Setting Up Desktop Health Records: Best Practices and Software Picks
Quick overview
Desktop health records = locally installed personal or practice EHR/EMR that stores health data on a specific computer or local network rather than a third‑party cloud service. Use cases: single‑provider clinics, practitioners needing offline access, personal health record control, or high‑privacy environments.
Best practices — checklist
- Define scope and data model — decide required patient fields, templates, coding (ICD/CPT), attachments (images, PDFs).
- Choose the right deployment model — single‑user desktop vs.
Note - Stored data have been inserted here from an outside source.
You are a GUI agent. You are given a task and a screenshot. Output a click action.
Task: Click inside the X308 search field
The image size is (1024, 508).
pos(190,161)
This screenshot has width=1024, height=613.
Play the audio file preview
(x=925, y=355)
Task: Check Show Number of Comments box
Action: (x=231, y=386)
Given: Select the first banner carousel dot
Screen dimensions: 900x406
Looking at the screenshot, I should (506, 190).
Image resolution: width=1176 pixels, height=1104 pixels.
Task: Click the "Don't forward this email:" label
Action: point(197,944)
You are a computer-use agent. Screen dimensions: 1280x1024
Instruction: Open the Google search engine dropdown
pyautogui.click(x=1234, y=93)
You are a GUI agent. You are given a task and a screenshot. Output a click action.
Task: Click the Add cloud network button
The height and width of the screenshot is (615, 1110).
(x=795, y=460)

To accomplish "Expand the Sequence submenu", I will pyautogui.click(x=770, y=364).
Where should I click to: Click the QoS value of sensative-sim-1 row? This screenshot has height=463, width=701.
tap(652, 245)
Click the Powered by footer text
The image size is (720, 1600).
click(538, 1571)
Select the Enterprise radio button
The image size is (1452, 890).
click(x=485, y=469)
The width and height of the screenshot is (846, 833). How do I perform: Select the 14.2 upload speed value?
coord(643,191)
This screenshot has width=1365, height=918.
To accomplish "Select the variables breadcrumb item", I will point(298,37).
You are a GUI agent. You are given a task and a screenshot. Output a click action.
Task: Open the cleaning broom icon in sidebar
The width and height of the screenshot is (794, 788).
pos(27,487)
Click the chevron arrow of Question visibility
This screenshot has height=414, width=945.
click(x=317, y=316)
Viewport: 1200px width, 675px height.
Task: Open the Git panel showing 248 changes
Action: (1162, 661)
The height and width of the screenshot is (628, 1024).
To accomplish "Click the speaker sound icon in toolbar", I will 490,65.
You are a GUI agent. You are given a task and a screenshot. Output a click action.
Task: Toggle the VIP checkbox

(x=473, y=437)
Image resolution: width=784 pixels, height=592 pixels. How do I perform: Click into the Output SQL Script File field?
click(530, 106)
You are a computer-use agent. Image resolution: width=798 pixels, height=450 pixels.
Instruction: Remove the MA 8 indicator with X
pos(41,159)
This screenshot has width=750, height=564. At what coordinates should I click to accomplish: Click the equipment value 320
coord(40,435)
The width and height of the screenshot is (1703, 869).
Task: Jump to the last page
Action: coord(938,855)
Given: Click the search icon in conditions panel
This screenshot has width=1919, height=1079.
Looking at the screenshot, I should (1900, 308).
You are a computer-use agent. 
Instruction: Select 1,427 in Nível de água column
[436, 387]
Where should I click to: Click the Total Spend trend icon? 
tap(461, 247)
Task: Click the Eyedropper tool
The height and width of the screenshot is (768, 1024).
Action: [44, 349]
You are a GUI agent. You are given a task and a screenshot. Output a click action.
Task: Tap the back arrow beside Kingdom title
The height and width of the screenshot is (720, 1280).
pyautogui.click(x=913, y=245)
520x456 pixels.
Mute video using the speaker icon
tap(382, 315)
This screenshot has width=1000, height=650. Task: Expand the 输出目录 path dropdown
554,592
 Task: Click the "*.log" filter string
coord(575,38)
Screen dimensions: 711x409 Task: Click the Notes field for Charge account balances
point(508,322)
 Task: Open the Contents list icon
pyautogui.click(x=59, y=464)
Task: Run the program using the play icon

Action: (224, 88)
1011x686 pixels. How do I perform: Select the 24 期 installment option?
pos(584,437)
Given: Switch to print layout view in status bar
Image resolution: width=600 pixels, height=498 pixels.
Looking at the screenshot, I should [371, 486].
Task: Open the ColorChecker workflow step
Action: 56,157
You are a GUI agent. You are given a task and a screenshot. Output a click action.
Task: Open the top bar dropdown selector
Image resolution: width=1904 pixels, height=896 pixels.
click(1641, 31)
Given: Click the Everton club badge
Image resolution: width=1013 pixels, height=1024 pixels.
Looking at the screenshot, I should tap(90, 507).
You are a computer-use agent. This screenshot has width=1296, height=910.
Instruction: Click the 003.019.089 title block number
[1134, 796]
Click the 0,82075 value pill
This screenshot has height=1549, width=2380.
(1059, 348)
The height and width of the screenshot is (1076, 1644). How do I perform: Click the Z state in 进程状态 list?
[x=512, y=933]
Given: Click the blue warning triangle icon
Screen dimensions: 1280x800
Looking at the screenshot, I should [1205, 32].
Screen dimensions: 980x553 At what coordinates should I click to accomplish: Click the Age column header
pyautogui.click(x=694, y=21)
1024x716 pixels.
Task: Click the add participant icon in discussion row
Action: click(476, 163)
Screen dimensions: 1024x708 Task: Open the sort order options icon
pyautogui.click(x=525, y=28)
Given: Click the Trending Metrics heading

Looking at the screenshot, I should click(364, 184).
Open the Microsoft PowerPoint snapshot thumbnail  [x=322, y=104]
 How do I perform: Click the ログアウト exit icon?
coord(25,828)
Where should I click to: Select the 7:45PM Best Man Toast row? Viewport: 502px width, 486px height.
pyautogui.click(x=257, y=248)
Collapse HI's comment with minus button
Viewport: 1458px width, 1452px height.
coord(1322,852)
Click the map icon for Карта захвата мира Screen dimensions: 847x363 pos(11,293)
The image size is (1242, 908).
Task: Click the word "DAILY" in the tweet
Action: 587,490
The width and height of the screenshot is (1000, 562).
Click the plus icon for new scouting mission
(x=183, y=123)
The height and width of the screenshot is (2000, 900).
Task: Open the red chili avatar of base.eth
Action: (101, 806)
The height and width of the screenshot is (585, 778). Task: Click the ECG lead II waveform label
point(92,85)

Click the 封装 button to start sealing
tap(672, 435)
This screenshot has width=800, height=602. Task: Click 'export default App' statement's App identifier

LAN server for small offices; consider future migration/export paths.
- Security fundamentals
- Full disk encryption (e.g., BitLocker, FileVault).
- Application‑level encryption for databases and backups.
- Strong local user accounts + MFA where supported.
- Automatic logout and role‑based access controls.
- Backup and recovery
- Daily encrypted local backups + weekly offsite encrypted copies (external drive, secure NAS, or private cloud).
- Test restores quarterly.
- HIPAA / local compliance
- Implement audit logging, breach response plan, and staff training.
- Use Business Associate Agreements (BAAs) if any third‑party services are used for backups or print/scan.
- Interoperability & portability
- Prefer systems that export standard formats (CCD/C-CDA, FHIR, CSV) for referrals or future cloud migration.
- Usability and workflow
- Use templates, macros, and quick‑lists tailored to your specialty; minimize clicks for charting.